## DATA RECORDS
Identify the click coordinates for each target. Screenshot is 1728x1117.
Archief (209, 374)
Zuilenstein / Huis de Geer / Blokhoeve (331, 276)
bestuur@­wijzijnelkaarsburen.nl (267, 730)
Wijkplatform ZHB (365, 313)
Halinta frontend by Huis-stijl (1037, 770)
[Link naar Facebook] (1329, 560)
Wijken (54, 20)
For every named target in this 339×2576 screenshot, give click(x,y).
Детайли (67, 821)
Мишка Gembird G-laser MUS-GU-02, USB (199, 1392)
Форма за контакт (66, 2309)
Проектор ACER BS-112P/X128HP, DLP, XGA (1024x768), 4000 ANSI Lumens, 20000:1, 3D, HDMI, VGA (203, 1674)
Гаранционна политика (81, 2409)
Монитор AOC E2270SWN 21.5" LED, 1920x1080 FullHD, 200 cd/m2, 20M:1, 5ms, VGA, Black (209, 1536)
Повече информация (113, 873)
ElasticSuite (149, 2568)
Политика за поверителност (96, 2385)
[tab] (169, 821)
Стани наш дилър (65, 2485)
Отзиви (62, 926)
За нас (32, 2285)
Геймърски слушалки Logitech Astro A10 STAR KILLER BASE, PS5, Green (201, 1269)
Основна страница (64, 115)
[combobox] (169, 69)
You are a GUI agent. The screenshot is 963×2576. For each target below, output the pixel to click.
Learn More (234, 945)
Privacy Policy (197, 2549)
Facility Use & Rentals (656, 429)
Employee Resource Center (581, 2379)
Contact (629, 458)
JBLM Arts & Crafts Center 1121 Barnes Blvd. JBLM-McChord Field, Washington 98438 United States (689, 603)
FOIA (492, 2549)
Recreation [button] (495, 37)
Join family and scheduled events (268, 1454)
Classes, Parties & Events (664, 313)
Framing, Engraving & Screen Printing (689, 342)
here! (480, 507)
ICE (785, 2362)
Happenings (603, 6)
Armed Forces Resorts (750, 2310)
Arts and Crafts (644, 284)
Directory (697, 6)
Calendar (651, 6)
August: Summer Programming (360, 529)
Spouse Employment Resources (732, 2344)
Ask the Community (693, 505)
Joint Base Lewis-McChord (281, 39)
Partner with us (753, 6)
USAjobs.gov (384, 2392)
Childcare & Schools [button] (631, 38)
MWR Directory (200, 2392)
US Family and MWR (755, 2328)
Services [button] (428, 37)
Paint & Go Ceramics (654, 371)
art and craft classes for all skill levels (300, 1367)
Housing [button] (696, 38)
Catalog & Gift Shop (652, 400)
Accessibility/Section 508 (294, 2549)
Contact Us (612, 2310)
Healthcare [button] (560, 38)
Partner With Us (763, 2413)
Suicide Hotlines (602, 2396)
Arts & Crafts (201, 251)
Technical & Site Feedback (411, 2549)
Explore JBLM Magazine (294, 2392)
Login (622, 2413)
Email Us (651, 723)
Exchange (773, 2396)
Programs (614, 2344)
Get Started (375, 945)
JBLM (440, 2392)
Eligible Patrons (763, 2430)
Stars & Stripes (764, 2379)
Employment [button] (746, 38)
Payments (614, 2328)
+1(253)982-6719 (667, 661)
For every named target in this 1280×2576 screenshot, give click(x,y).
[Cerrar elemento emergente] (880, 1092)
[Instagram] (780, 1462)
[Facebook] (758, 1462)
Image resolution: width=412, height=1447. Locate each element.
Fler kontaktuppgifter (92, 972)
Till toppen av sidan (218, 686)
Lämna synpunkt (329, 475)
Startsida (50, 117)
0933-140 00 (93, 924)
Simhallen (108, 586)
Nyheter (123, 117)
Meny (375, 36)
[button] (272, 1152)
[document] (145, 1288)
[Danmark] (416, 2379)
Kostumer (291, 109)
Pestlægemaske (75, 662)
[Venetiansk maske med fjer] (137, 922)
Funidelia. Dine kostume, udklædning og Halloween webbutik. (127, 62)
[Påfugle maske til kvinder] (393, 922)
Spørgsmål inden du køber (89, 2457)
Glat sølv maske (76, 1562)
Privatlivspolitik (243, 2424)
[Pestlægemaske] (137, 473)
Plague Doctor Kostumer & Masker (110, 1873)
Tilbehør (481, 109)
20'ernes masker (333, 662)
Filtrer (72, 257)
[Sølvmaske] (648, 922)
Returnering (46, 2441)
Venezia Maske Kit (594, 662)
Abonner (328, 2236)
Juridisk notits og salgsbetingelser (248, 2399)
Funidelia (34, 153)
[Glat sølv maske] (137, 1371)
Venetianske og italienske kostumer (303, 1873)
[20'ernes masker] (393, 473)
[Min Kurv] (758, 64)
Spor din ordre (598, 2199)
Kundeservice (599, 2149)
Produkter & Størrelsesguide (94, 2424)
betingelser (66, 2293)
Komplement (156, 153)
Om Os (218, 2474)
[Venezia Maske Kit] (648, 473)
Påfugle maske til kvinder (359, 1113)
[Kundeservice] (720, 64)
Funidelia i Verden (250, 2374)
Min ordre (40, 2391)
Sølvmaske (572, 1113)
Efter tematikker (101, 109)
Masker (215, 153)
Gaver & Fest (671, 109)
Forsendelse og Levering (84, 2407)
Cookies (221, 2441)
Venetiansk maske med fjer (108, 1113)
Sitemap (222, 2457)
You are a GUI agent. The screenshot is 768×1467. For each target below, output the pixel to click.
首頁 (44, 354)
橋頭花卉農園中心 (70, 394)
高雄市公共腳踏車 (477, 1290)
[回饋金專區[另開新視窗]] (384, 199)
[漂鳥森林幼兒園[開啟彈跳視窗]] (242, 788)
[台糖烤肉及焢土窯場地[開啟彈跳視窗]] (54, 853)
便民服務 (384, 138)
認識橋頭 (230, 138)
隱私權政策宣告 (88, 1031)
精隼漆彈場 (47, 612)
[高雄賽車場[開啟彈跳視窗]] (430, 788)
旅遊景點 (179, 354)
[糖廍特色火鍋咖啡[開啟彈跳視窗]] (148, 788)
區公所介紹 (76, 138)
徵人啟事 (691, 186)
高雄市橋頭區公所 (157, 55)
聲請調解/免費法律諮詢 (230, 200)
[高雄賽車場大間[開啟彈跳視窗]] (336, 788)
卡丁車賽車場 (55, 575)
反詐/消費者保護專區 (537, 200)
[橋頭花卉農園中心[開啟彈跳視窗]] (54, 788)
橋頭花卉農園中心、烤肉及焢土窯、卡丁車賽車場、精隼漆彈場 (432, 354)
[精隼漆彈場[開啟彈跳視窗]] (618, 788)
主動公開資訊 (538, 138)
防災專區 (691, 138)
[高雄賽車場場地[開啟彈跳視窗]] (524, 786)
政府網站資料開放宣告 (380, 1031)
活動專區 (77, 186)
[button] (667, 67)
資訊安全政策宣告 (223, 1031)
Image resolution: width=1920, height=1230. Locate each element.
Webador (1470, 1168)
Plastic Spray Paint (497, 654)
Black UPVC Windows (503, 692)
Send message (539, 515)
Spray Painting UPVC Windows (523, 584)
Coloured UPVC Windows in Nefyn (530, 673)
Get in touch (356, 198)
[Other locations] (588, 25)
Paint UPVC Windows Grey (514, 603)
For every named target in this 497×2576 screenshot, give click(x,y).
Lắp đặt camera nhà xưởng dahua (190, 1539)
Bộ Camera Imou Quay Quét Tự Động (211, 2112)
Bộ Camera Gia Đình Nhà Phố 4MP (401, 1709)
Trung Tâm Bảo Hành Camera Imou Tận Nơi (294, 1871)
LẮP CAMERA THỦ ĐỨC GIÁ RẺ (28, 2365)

## WHAT IS BEING ASKED
Retype word for word everything in the listing above from the line that holds "Ask the Community (693, 505)" down to the line that holds "Funidelia. Dine kostume, udklædning". Keep both end lines and leave out the rest.

## WRITTEN ANSWER
Ask the Community (693, 505)
Joint Base Lewis-McChord (281, 39)
Partner with us (753, 6)
USAjobs.gov (384, 2392)
Childcare & Schools [button] (631, 38)
MWR Directory (200, 2392)
US Family and MWR (755, 2328)
Services [button] (428, 37)
Paint & Go Ceramics (654, 371)
art and craft classes for all skill levels (300, 1367)
Housing [button] (696, 38)
Catalog & Gift Shop (652, 400)
Accessibility/Section 508 (294, 2549)
Contact Us (612, 2310)
Healthcare [button] (560, 38)
Partner With Us (763, 2413)
Suicide Hotlines (602, 2396)
Arts & Crafts (201, 251)
Technical & Site Feedback (411, 2549)
Explore JBLM Magazine (294, 2392)
Login (622, 2413)
Email Us (651, 723)
Exchange (773, 2396)
Programs (614, 2344)
Get Started (375, 945)
JBLM (440, 2392)
Eligible Patrons (763, 2430)
Stars & Stripes (764, 2379)
Employment [button] (746, 38)
Payments (614, 2328)
+1(253)982-6719 (667, 661)
For every named target in this 1280×2576 screenshot, give click(x,y).
[Cerrar elemento emergente] (880, 1092)
[Instagram] (780, 1462)
[Facebook] (758, 1462)
Image resolution: width=412, height=1447. Locate each element.
Fler kontaktuppgifter (92, 972)
Till toppen av sidan (218, 686)
Lämna synpunkt (329, 475)
Startsida (50, 117)
0933-140 00 (93, 924)
Simhallen (108, 586)
Nyheter (123, 117)
Meny (375, 36)
[button] (272, 1152)
[document] (145, 1288)
[Danmark] (416, 2379)
Kostumer (291, 109)
Pestlægemaske (75, 662)
[Venetiansk maske med fjer] (137, 922)
Funidelia. Dine kostume, udklædning og Halloween webbutik. (127, 62)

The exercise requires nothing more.